## Provided passage
Cover of L'Aventureux V. 4 n. 24, June 18 1939
Cover of L’Aventureux V. 4 n. 24, June 18 1939
L'Aventureux V. 5 n. 16, April 21 1940. You can see the "CRS" monogram on the third or  fourth panel of every daily.
L’Aventureux V. 5 n. 16, April 21 1940. You can see the “CRS” monogram on the third or fourth panel of every daily

An interesting and broader look at the fictional legend of Robin Hood can be found at Allen W. Wright’s website called Robin Hood Bold Outlaw of Barnsdale and Sherwood and especially of interest is the section on Robin Hood in comic books that mentions McCall and Snelgrove’s early efforts and sees the “Hooded Man” eventually transform into Green Arrow.

———

On a final note… Sometimes Dave Sim is perceived to be an entrenched and blusterous individual but at the most important time he can be very poignant. I found out from Mel Taylor that John Balgé had passed away young and unexpectedly about a month ago. Dave and John were the backbone behind one of the best fanzines to come out of Canada in the seventies, in fact, the very early seventies. Here is Dave Sim’s tribute to John (thanks to James Waley for sending the link).

John Balgé's introduction to the zine on p. 5 of CANAR No. 1
John Balgé’s introduction to the zine on p. 5 of CANAR No. 1
Page 6, the conclusion
Page 6, the conclusion
Ivan Kocmarek
Ivan Kocmarek

Grew up in Hamilton's North End. Comic collector for over 50 yrs. Recent interest in Canadian WECA era comics.

Articles: 177

8 Comments

  1. What timing! Having just bought Vol 2 #1 and Vol 3 #32, it is wonderful to read about Ted MCall. His work, to me, is some of the best in the Whites. I didn’t know he was so prolific. I find his stories, and this is not hyperbole, to be quite a bit more enjoyable than so many cliched U.S. Golden Age stories. They are more rich and complex (helped by being longer, giving a chance for more plot development) than a typical 6 or 8 page tale in an GA DC title, for instance. Like Walter mentioned in his Undervalued r\Report on Robin Hood Vol 3 #34, Ted’s writing on Men of the Mounted I also find more varied and readable, at least amng the three stories in my Robin Hood #32.

    My question is, who was drawing those last color books, since Snelgrove had passed away? I see the same polished artist that I recognize in Robin Hood #32 is many of the other last Anglo-American comics, yet I checked your new WECA database and find no artist identification there either.

## Records supplied
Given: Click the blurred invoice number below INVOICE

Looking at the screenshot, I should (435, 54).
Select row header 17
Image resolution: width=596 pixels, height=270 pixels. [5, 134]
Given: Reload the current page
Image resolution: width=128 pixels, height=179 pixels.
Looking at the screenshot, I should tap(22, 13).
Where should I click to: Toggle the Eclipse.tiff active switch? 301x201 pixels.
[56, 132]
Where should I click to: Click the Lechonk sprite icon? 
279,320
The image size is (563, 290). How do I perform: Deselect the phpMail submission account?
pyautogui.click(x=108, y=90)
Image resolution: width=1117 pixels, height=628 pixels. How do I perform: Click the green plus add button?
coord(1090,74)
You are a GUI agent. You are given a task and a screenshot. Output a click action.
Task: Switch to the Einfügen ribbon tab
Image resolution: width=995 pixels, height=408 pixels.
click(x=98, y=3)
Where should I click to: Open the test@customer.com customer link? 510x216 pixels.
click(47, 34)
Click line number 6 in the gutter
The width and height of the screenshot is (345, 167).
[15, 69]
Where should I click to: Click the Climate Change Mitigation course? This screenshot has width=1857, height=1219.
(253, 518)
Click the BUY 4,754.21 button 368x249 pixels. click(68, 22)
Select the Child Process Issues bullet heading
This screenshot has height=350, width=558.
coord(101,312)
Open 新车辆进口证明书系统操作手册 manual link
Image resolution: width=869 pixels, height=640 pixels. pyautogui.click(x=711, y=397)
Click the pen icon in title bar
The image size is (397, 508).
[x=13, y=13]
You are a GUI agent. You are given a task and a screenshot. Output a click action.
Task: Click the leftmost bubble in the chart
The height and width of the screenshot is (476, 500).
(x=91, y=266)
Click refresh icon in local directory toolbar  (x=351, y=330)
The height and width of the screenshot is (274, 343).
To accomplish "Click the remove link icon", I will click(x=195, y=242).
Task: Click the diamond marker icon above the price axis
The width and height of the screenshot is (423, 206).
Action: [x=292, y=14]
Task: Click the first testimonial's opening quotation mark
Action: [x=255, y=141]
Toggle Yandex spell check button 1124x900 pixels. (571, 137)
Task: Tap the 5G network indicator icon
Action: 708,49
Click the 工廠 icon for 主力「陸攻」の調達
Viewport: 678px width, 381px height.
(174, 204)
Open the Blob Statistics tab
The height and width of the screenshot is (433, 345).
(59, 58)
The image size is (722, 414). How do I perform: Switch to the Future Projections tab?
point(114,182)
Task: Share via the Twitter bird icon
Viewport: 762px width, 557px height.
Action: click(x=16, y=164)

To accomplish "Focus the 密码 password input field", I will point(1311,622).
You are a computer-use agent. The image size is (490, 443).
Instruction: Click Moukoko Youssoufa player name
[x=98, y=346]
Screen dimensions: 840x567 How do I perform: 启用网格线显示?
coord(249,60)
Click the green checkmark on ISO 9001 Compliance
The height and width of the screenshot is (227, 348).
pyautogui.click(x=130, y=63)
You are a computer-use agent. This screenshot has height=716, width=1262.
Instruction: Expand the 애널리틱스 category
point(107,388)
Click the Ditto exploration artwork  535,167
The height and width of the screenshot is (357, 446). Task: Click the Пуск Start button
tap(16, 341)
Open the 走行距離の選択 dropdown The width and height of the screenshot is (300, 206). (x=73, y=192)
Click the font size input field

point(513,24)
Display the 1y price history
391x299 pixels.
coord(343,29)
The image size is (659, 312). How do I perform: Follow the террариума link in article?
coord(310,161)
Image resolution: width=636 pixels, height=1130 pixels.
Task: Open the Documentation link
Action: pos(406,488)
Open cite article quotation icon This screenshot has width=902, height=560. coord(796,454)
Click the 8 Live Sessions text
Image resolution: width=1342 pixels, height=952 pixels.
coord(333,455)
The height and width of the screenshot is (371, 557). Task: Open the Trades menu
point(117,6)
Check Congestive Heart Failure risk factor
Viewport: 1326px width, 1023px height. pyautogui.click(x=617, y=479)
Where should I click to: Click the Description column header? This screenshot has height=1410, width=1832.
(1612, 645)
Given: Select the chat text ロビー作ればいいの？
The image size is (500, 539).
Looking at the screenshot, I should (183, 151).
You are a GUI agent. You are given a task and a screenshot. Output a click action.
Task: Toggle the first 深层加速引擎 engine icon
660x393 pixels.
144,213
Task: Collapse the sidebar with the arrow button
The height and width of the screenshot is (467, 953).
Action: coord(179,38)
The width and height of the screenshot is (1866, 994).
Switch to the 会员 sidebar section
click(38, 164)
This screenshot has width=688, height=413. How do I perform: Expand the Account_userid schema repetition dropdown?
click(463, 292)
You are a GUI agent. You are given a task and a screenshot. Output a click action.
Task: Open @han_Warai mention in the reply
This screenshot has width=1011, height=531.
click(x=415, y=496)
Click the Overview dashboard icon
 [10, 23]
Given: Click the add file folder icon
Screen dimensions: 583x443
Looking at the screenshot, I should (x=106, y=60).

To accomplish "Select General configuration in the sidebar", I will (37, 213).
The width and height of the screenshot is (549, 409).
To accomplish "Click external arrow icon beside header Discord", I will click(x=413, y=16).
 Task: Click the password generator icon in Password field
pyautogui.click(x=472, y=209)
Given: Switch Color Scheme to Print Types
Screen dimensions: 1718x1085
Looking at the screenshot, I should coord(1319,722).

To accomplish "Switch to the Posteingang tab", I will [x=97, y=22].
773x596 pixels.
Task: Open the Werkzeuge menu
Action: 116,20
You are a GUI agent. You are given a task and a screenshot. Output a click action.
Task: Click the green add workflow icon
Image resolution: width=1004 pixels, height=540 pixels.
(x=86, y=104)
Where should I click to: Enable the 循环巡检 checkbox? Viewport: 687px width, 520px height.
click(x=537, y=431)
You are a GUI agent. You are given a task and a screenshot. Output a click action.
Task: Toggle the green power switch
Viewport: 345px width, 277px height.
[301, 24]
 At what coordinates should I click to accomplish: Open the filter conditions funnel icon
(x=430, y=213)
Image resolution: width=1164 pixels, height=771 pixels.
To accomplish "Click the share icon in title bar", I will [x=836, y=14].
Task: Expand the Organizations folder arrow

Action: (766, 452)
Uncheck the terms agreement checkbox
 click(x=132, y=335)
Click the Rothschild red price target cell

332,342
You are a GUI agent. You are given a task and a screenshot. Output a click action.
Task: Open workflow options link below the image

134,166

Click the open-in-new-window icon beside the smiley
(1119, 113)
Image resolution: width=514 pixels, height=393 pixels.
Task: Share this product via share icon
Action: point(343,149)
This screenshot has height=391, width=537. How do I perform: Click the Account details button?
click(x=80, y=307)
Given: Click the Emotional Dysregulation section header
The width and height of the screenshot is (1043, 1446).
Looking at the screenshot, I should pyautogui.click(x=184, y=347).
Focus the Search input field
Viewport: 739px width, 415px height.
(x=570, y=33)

## Challenge A
Please list every person named in the paragraph of the comics article that begins "On a final note…".
## Challenge B
Extend the comics article, starting right after its final sentence.

## Exercise response A
Dave Sim, Mel Taylor, John Balgé, James Waley

## Exercise response B
    It’s fun to see these Robin Hood newspaper strips in full color. I might even have some of the French reprintings, since I try to nab old French compilations of strips on the rare occasions I see them. Time to dig into my collection. And keep an eye out for these. I run into French compilations more at the antiquarian books shows that I exhibit at, than at comic book shows.

    But most important, I think you may be really onto something with the idea to run the new WECA compilations with newly added color rather than, or in addition to, original black & white.

    I know the market will always be narrow for these. My sales on the wonderful Nelvana collection are not setting any records, though I work hard to hand-sell it whenever I can. But collecting any of the Whites in color for the first time should increase interest and make them just that much more appealing to a possibly skeptical audience. Plus not being a purist, I can say I’d enjoy them even more in color. I hope you will strongly consider this on your own project, if you can make it happen.

  2. The ‘Double A studio’ seems to be the only answer we know at the moment for the ‘artist’ on the later Robin Hood books.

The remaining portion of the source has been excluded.